Katrina Kasırgası, 2000’e yakın insanın yaşamını yitirmesine yol açmış, 1 milyondan fazla insanın evini yıkmıştı. Afetten birkaç gün sonra eski Kara Panter üyesi Robert Hillary King ve Anarşist Scott Crow, Ortak Taban Kolektifi’ni (Common Ground Collective) kurarak, devletin umursamadığı yoksul mahallelere temel destek götürmüştü. Kolektif, otonomi ve yerel faaliyet ilkeleri ile öz-örgütlü bir yapıda kurulmuştu. Kurulmasının başında sadece yemek ve su gibi ihtiyaçların dağıtımını yapan kolektif, gelen 4 sıhhıyeci ile birlikte Algiers’de bir acil ve ilk yardım kliniği kurdu.
1 Mart’a gelindiğinde kıtanın birçok yerinden gelen 23 bin kişi kolektifte gönüllüydü. Kolektifin felsefesi en başından beri “yardım değil dayanışma” oldu. “Ortak Taban Kolektifi” zamanla internet erişimi sağlayan “Ortak Taban Teknoloji Kolektifi”, “New Orleans Kadın Sığınma Evi” ve “Ortak Taban Kliniği” gibi birçok bağımsız kolektife bölünerek çoğaldı. Bir yıl içinde 7 klinik ve 100 mahalle bahçesi yapıldı. Enkaz temizleme, çatı onarma gibi hizmetleri ücretsiz sunan kolektif, yeri geldiğinde kentsel dönüşüm gibi sosyal, ekonomik ve ırkçı saldırıları da önledi.
2012’de Sandy Kasırgası’ndan etkilenenler için kurulan Occupy Sandy ise Occupy hareketinin bir yan çalışması olup, Ortak Taban Kolektifi’nden insanların da katıldığı ve aynı ilkeler etrafında ve özörgütlü yapıya sahip. Öncekine göre daha hazırlıklı ve örgütlü oldukları için daha da başarılı çalışmalar yapmışlardır.
Yardım Değil Dayanışma Yaşatır
Bu felaketler sonrasında devlet, nüfusun çoğu siyah olan afet bölgelerine destek götürmekten çok kanun düzenini sağlamakla uğraşmıştır. Felaketten 10 yıl sonra bile yıkılan evlerin ancak %10’u yeniden yapılmıştır. Tek bir merkezden yönetilen ve bürokratik bir kurum olarak devlet, bu tür durumlarda aciz ve hantal kalmaktadır. Gönüllülük ve dayanışma üzerine kurulu ve özörgütlü işleyen yapıların başardıkları kamuoyunun dikkatini çekmiş, hatta ABD’nin AFAD’ı FETA bile, daha sonradan bu inisiyatiflerle görüşmeler yapmaya çalışmıştır.

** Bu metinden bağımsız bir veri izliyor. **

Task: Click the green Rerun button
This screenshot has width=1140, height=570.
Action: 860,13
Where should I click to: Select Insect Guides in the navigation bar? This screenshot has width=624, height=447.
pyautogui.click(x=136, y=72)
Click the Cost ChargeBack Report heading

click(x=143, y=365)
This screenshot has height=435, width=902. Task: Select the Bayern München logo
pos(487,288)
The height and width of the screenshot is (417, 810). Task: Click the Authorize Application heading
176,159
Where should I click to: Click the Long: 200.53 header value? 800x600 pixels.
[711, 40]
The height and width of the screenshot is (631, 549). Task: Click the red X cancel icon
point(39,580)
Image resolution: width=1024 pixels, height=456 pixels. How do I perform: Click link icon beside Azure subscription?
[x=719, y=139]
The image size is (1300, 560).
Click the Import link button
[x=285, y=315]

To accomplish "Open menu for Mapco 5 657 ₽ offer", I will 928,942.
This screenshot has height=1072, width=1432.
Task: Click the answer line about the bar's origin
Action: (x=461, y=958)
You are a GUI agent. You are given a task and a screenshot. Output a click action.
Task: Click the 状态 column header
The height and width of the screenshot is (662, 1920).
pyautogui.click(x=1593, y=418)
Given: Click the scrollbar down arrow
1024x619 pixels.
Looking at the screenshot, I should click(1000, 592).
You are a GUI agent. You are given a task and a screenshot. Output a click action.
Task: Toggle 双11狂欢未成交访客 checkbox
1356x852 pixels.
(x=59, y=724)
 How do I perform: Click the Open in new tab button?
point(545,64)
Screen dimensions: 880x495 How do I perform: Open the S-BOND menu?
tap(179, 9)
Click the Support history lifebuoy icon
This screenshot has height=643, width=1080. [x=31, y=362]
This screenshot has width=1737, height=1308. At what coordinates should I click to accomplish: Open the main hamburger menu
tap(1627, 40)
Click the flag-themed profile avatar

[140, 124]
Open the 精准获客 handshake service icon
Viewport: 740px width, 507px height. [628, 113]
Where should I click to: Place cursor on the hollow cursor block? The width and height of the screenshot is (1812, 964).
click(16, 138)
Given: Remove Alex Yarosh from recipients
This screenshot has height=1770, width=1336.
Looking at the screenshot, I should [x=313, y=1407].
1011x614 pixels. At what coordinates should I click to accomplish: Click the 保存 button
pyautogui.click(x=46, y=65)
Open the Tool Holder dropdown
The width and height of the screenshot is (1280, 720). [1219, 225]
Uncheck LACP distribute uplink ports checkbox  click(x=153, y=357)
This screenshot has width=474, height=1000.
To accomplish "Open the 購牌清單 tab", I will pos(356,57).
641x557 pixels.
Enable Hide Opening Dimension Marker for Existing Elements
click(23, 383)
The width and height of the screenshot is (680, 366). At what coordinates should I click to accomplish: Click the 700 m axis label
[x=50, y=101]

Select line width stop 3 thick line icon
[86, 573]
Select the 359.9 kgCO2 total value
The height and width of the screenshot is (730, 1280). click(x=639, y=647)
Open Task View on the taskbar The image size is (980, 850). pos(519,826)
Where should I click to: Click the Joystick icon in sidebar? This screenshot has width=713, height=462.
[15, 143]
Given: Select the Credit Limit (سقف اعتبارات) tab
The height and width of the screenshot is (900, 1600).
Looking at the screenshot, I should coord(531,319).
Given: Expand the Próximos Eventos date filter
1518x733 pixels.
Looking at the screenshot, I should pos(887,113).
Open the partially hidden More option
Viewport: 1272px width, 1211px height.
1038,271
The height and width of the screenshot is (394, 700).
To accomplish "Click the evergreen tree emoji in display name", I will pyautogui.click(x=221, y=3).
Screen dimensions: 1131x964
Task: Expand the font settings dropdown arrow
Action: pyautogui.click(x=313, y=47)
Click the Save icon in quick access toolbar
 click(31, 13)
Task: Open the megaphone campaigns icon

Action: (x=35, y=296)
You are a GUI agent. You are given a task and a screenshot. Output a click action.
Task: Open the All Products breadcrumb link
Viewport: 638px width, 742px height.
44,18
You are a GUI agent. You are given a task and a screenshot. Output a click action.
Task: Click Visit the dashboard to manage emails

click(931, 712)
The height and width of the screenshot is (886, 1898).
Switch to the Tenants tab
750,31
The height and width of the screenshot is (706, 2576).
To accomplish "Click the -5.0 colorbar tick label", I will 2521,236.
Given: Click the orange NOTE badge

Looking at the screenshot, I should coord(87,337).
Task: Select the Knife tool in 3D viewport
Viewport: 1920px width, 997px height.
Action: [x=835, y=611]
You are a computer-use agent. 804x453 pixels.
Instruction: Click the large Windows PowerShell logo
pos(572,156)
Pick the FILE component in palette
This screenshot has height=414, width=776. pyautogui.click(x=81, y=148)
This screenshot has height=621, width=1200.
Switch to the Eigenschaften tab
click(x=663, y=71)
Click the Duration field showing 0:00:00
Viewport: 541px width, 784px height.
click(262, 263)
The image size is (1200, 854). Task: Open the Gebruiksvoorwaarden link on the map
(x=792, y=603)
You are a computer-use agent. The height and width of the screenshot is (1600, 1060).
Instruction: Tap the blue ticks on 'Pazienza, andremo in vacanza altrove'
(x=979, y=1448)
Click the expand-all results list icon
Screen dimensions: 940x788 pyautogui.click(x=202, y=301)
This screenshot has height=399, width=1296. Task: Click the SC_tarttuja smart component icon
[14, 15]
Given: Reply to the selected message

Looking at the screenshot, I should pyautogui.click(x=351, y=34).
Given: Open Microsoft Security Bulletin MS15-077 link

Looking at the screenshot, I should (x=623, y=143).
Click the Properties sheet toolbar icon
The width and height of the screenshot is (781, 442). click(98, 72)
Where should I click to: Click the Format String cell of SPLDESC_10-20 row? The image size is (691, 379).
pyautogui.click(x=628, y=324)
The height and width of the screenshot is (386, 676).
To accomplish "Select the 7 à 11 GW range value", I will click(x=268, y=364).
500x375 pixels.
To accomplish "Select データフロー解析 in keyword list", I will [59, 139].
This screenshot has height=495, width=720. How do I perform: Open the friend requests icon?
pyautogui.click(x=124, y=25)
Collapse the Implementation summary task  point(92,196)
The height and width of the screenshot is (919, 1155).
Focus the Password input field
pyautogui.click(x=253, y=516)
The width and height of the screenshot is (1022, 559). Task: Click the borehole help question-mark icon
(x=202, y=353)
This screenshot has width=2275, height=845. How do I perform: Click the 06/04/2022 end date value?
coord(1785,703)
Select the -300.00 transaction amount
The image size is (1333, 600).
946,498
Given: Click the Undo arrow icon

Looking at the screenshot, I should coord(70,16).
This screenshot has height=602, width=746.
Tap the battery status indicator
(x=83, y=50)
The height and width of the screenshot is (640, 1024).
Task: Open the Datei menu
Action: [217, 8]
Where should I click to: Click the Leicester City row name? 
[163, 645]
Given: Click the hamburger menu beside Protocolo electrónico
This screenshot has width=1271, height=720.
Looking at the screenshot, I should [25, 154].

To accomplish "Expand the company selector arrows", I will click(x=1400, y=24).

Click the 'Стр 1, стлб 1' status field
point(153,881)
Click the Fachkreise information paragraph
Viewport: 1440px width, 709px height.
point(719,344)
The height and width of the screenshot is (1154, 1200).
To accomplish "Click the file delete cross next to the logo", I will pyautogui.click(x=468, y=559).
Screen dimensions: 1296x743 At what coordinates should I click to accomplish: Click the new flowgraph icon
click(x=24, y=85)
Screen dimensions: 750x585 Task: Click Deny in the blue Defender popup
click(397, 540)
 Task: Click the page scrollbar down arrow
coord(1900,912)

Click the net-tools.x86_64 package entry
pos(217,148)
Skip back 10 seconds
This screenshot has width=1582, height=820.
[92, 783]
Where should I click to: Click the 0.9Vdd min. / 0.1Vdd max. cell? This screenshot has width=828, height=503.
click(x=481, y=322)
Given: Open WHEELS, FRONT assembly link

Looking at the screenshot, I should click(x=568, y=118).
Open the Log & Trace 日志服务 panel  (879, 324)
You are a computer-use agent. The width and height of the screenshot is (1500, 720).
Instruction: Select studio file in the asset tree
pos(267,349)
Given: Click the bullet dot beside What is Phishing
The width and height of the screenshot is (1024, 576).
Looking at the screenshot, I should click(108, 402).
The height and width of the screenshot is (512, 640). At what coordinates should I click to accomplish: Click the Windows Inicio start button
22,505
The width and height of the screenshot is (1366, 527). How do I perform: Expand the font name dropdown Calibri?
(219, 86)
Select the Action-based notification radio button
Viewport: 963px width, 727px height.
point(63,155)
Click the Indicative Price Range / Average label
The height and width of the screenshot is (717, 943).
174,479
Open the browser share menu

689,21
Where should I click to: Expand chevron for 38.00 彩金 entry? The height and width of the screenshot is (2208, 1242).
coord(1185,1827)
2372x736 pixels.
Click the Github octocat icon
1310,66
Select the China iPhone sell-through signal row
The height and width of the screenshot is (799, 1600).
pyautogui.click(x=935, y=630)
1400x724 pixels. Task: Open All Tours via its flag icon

Amerika’daki bu deneyim ve esas aldıkları “yardım değil dayanışma” ilkesi, bizlere bunun mümkün olabileceğini göstermiş oldu. Doğal olarak bu deneyimleri, paylaşma ve dayanışmayı bizler kendi sokağımızda, yan komşumuzda ve mahallelerimizde yıllardır “iyi günde, kötü günde” belirli sorunlar ve konular üzerinden deneyimlemekteyiz. Ancak daha geniş deneyimi yaratmak için afeti beklememek gerekir. Şimdi şu anda özörgütlü deneyimi yaratmak, önceki örneklerin gösterdiği gibi afet zamanında daha hazırlıklı olmamızı sağlayacaktır. Katrina Kasırgası’nın ardından kazanılan deneyimle kendi deneyimlerimizi yaratabiliriz.
Yardımla değil, dayanışmayla…
Bu yazı Meydan Gazetesi’nin 51.sayısında yayınlanmıştır.